As Captain Kirk proclaimed, “Space, the final frontier!” Today my mission is to explore a different kind of space – the one people use to make, store and ship things.
In commercial real estate, regardless of type, industrial, office or retail space is measured by the square foot. Simply put, if a building’s floor plan is 100 feet long by 100 feet wide, the square footage is the product – 10,000 square feet. This measurement is then used to calculate rents, sales prices and operating expense percentages.
Rental amounts: In California, our rental or lease rates are quoted in monthly terms, for example, $1 per square foot. Locations outside of California can annualize rates at $12 per square foot. So, using our 10,000 square foot building and the rental rate of $1 per square foot, the monthly rental amount shown is $10,000 per month. Easy.

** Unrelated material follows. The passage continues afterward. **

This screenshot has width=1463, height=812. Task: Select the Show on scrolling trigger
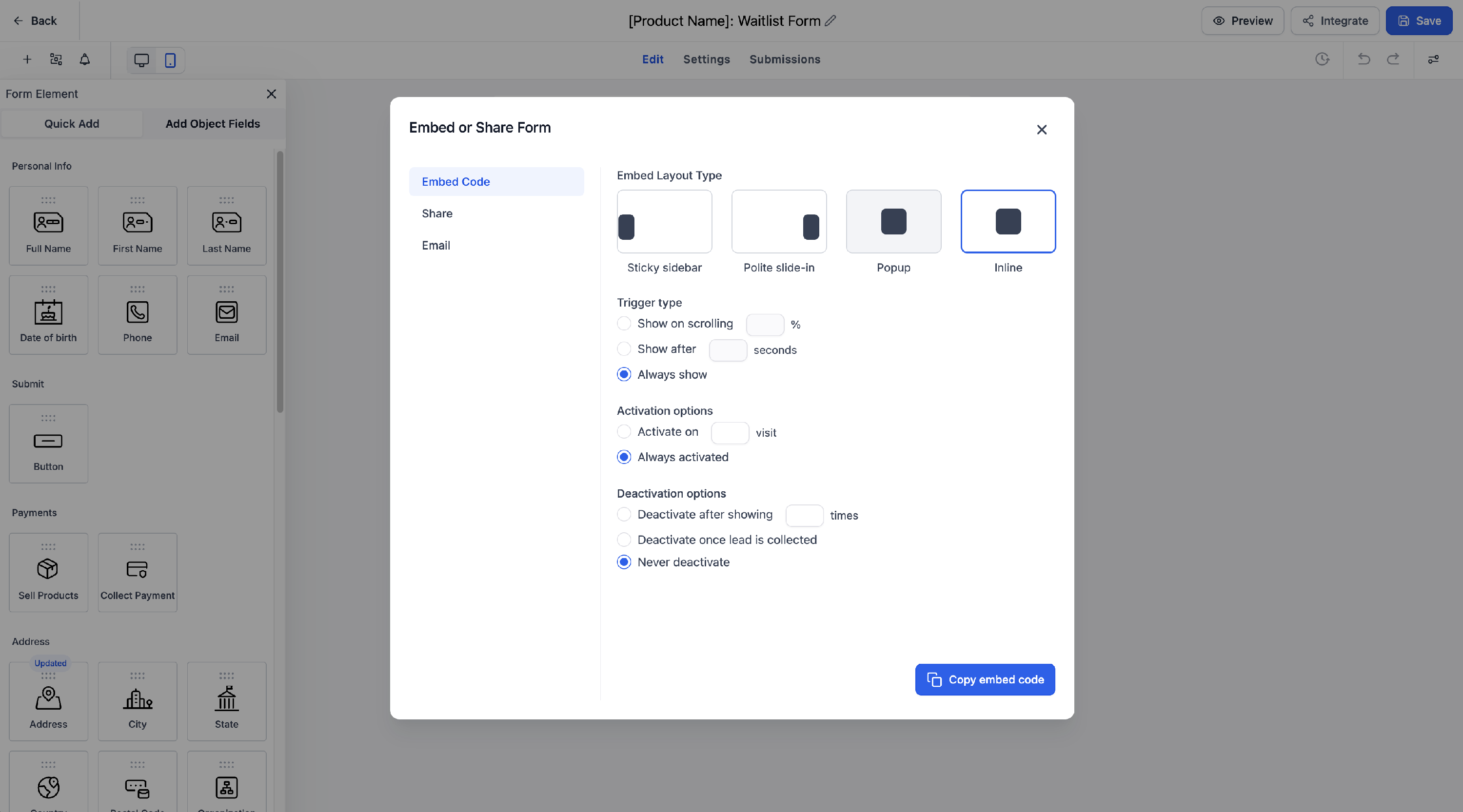point(624,324)
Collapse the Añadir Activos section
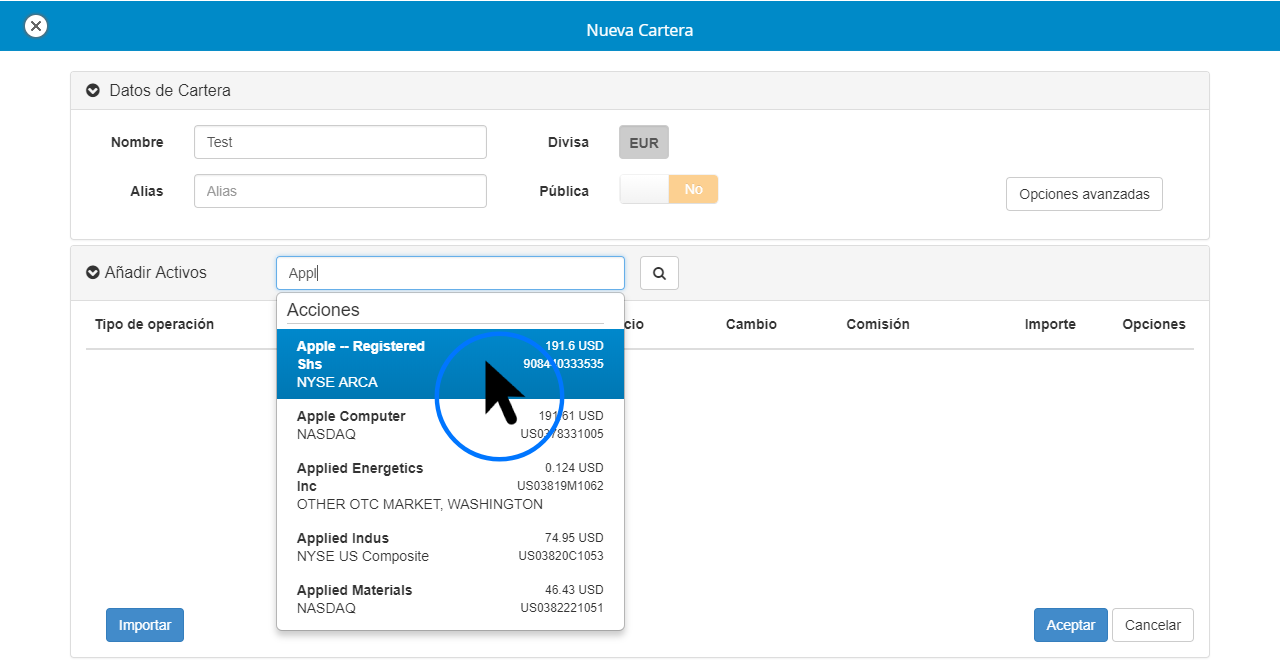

Sale price: The selling price of a package takes into account one of two measures. First, if a $10,000 per month lease is in place and a landlord decides to sell, the annualized rent is a return to an investor, say 4%. Therefore, $10,000 over the year equals $120,000. This $120,000 divided by our return of 4% results in a prize of $3 million. Per square foot: $300 ($3 million for a 10,000 square foot building).
If our example is vacant and our potential buyer wants a business address, the resulting value will be the comparable market per square foot multiplied by the square footage. Lately, we haven’t seen a big gap between what an investor will pay and an occupier. The “occupier premium,” a scenario in which someone housing a business would pay more, is a galaxy away.
Operating costs : Leases have an additional element worth mentioning: the manner in which operating expenses are reimbursed. You see, in addition to rent, other costs abound such as property taxes, building insurance, roof maintenance, parking lot sweeping, elevator repairs, lawn mowing and cleaning. tree pruning.
If you are on a gross lease, these expenses are included in the monthly check you write. With a net lease, you pay as you go. As you can understand, whatever the form, the expenses are up to you. Square footage is based on the percentage of space you occupy.
Say your 10,000 square foot house is self-contained. Yes, all of those operating expenses are yours. Conversely, if the 10,000 square foot space is a suite on the 10th floor of a 100,000 square foot office tower, your share would be 10%.
Uses of space: Typically, occupants – whether tenants or owners – place people, machines or products in their space.
When you visit your CPA this spring to assess your reimbursement amount, you will visit an office. Within the limits, there are people. A trip to your local mechanic’s shop will highlight the lifts, tire rotation equipment and diagnostic machines behind reception. Products abound in a T-Mobile store.
But wait, don’t all these different types of commercial spaces have people, you might be wondering? Sure. But how operations employ people makes a difference – calculating your marginal tax rate, changing your oil, or convincing you to upgrade to an iPhone 13.